In Robert A. Heinlein's science fiction novel The Rolling Stones,flat cats are a species of Martian animal.

In the chapter "Free Enterprise", the character Mr. Angelo, a shopkeeper on Mars, introduces Castor and Pollux Stone to a flat cat:

Angelo tickled it with a forefinger; it began to purr like a high-pitched buzzer. It had no discernible features, being merely a pie-shaped mass of sleek red fur a little darker than Castor's own hair. "They're affectionate little things and many of the sand rats keep them for pets - a man has to have someone to talk to when he's out prospecting and a flat cat is better than a wife because it can't talk back. It just purrs and snuggles up to you."

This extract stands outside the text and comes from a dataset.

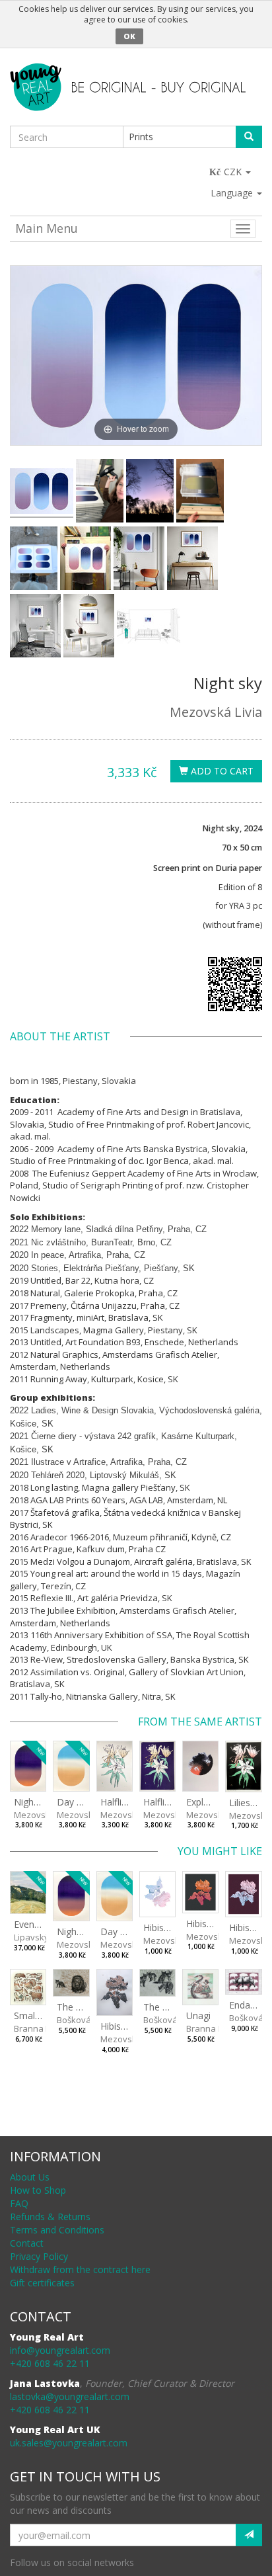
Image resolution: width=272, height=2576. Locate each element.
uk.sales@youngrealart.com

The boys take the flat cat onto the family space ship, where it soon has eight "kittens", each of which soon gives birth again, until the ship is overwhelmed with flat cats. The family solves the problem by rounding up the flat cats and putting them into the storage hold at low temperature, where they hibernate. They are later revived and sold to miners in the asteroid belt.

Heinlein's flat cats are often said to have been the inspiration for the tribbles of the Star Trek episode "The Trouble with Tribbles". (Heinlein himself said he may have gotten the idea from Ellis Parker Butler's 1905 story "Pigs Is Pigs".) David Gerrold, the author of the episode, claims that he had read the Heinlein book years before writing his screenplay and was not consciously aware of the similarities until Desilu/Paramount conducted a routine studio clearances review following an inquiry by Kellam de Forest, its primary in-house researcher. This prompted a contact with Heinlein who admitted the similarities but also graciously waived all rights, Heinlein asking only for an autographed copy of the script.